[Records from a collection]

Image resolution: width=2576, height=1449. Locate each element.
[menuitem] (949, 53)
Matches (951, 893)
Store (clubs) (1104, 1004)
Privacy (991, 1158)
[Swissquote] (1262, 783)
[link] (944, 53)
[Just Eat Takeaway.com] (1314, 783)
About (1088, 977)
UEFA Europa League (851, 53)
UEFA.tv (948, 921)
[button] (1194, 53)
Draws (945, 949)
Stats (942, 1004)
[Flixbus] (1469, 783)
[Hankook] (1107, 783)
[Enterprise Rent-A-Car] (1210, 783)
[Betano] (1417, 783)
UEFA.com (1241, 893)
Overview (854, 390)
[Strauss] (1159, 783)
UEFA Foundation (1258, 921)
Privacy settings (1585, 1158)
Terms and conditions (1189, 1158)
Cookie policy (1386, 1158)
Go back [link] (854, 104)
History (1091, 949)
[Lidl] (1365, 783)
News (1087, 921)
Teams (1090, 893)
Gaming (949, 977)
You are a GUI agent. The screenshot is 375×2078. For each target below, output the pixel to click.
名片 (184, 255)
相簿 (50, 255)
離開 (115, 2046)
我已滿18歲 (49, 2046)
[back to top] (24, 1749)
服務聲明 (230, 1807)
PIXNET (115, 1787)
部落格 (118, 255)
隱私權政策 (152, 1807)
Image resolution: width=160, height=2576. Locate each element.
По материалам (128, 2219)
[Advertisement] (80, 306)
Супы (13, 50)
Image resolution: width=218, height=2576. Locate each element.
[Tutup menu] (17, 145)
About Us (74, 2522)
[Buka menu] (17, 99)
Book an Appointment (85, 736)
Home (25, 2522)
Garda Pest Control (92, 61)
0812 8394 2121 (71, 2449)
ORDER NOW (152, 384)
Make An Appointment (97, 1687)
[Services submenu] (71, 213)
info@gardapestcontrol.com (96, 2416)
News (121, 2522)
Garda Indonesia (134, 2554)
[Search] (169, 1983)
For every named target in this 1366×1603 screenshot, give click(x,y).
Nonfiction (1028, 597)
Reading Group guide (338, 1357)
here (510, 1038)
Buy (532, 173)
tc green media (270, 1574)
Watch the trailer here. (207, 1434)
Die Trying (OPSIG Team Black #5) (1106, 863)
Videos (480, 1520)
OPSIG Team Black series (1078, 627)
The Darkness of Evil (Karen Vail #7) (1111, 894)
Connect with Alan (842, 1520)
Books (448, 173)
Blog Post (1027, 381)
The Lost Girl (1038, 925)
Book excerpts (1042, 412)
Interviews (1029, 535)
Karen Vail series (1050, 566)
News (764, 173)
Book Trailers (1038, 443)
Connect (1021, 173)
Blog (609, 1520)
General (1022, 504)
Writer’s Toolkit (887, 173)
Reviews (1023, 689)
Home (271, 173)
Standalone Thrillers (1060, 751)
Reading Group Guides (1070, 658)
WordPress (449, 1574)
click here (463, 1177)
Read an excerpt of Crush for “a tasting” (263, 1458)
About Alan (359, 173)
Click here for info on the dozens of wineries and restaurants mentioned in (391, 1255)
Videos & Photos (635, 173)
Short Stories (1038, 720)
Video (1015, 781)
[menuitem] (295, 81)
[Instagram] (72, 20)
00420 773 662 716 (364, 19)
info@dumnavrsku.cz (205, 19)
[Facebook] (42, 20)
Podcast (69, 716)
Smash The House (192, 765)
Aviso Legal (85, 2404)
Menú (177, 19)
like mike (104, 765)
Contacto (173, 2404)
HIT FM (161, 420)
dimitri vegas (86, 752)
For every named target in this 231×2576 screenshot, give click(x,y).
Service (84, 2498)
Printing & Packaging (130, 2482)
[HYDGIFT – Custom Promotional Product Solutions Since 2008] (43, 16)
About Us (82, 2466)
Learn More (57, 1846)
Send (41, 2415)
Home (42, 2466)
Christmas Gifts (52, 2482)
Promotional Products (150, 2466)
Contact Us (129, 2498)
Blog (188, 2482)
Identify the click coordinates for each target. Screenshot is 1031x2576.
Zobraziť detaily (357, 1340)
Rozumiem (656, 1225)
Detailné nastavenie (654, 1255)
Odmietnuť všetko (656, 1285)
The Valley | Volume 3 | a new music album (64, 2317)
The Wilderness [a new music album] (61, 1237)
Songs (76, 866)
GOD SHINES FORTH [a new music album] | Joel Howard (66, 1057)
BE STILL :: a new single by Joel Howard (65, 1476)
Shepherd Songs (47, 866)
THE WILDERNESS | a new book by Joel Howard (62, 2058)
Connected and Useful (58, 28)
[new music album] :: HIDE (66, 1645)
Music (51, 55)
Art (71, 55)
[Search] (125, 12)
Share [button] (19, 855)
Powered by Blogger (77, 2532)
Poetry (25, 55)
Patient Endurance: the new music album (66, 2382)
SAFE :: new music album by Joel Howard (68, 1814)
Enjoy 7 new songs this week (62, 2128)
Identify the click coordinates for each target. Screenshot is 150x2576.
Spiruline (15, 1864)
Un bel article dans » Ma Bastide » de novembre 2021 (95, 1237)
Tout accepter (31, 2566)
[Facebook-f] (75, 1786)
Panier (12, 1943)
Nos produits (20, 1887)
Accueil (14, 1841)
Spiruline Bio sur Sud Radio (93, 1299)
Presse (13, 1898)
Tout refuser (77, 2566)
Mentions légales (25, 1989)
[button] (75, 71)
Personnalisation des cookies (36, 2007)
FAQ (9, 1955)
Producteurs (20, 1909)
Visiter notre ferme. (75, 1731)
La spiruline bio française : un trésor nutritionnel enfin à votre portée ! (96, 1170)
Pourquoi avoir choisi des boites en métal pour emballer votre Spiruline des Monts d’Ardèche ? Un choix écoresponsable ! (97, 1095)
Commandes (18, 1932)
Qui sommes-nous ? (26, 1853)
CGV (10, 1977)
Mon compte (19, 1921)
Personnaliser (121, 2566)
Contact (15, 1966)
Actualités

▸ **Exercise description**
The answer must be every line of the records above that holds the word "Image".

▸ **Answer to this problem**
Image resolution: width=2576, height=1449. Locate each element.
Image resolution: width=160, height=2576. Locate each element.
Image resolution: width=218, height=2576. Locate each element.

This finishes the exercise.